START Provided information

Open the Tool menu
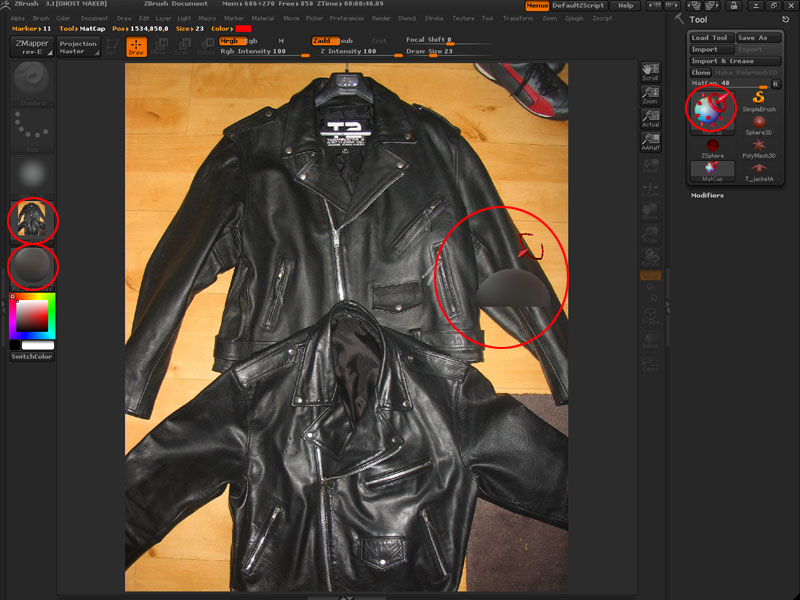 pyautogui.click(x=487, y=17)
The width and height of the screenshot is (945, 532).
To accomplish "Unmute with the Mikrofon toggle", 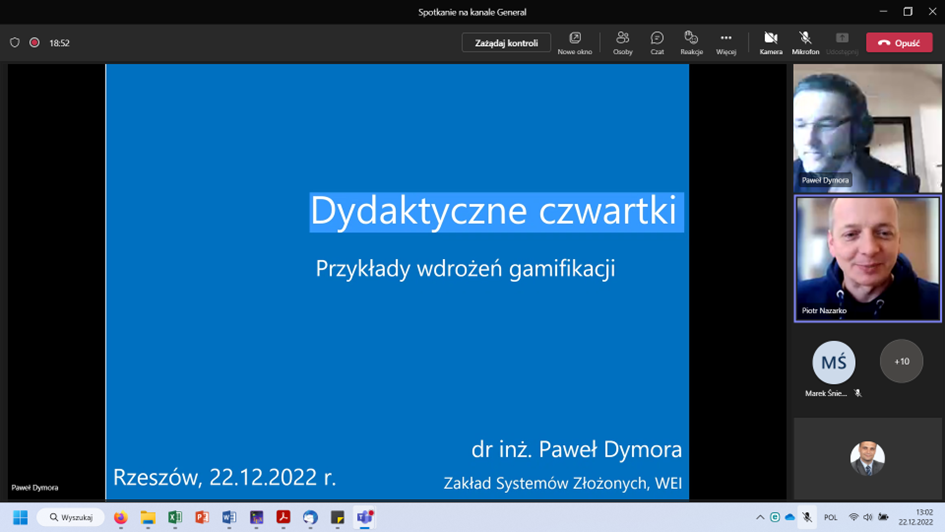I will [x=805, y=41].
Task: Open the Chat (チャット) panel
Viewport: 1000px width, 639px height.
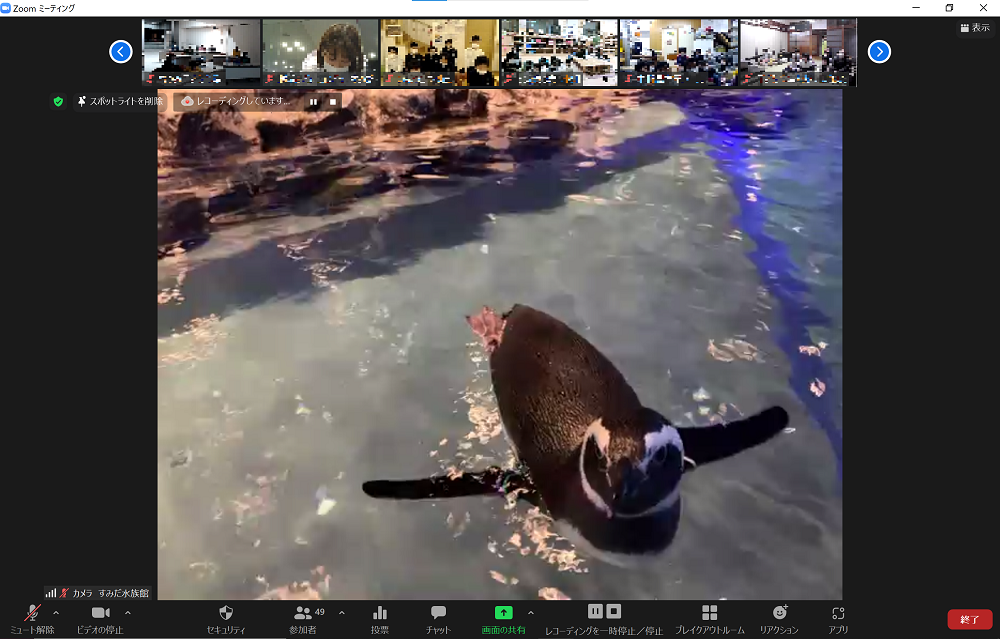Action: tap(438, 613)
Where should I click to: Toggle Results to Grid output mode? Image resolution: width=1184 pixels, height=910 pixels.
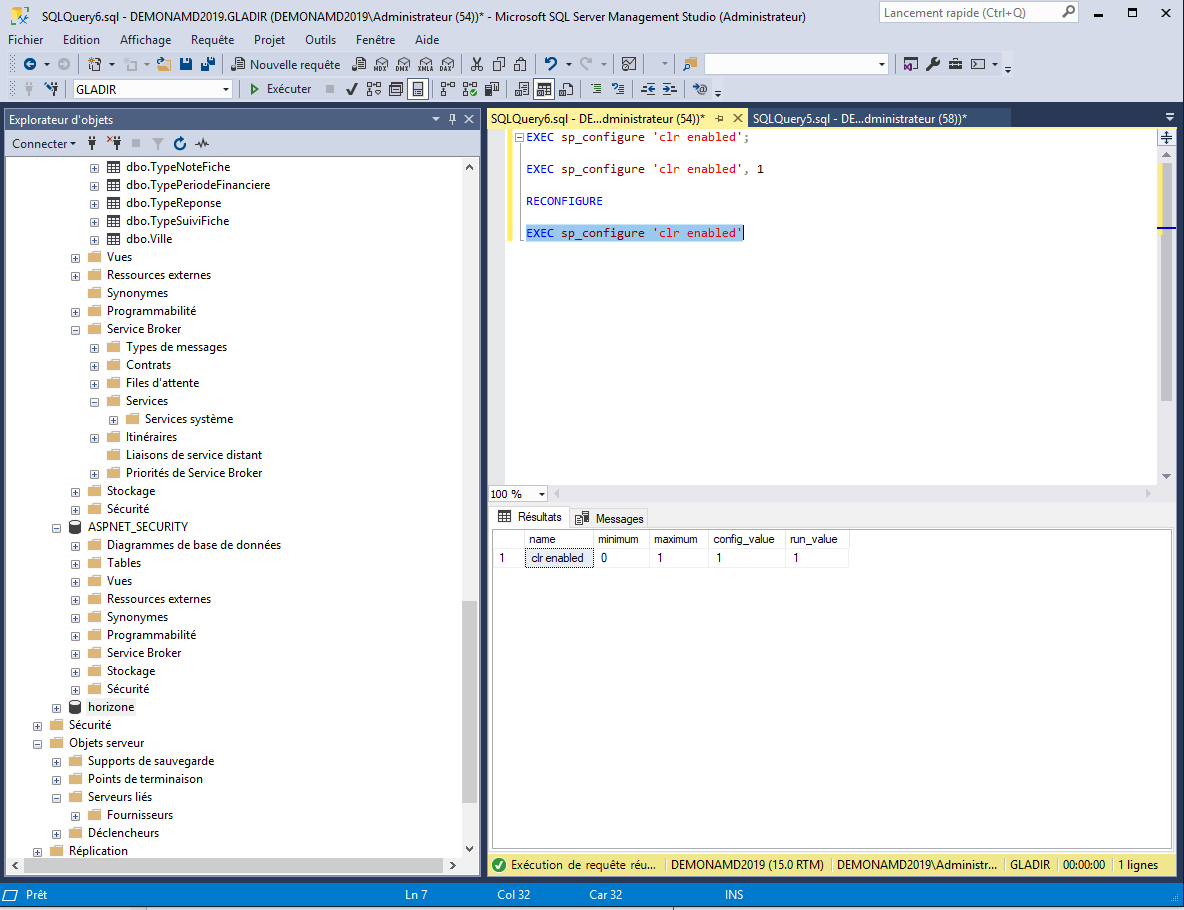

END Provided information

(Exercise): Where the line containing "Viewport: 1000px width, 639px height." appears, begin writing out the lines exactly, and continue through the end of the material above, omitting pictures.

(Reply to the task):
Viewport: 1000px width, 639px height.
Action: tap(438, 613)
Where should I click to: Toggle Results to Grid output mode? Image resolution: width=1184 pixels, height=910 pixels.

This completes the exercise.